Problem –
Say how many lines in the entries below have the word "green" in them, giving only the number.

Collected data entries
= Beginning of Section =
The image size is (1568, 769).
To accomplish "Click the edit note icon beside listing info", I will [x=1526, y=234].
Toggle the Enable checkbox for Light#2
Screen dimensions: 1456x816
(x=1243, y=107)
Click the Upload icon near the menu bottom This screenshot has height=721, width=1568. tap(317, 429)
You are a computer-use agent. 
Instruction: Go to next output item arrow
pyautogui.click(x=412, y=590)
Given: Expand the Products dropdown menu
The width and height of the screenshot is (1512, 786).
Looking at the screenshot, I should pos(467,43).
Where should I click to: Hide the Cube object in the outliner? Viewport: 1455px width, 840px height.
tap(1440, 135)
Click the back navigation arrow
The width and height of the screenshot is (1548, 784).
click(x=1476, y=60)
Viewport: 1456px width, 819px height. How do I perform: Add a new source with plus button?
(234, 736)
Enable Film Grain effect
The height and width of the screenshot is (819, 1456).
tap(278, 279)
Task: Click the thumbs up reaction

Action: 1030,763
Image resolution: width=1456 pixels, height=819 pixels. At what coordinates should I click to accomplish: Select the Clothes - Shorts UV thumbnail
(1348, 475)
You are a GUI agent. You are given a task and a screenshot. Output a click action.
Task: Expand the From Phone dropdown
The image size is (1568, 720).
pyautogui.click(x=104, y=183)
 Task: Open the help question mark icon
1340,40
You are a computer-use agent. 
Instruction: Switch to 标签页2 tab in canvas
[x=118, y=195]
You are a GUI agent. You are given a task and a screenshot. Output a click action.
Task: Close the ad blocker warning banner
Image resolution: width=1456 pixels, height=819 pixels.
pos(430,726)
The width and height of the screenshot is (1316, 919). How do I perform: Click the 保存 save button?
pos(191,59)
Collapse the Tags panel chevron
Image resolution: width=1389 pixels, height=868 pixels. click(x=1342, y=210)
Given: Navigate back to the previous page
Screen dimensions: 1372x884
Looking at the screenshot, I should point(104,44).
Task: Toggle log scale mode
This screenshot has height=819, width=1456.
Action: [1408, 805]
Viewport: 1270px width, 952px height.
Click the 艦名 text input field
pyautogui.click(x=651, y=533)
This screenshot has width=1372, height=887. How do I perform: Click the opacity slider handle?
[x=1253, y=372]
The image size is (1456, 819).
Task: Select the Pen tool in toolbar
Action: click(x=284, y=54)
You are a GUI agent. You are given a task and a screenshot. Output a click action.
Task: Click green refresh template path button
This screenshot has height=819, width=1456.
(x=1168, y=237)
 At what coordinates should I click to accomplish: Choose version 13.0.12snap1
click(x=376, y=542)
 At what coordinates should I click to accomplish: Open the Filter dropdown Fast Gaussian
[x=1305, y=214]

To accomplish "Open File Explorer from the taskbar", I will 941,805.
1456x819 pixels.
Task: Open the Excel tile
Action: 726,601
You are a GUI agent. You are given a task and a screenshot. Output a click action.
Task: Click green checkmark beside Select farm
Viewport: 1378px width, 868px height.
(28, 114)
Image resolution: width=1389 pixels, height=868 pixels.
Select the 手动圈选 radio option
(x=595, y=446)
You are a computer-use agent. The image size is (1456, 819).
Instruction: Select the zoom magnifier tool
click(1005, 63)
= End of Section =
Exercise answer –
2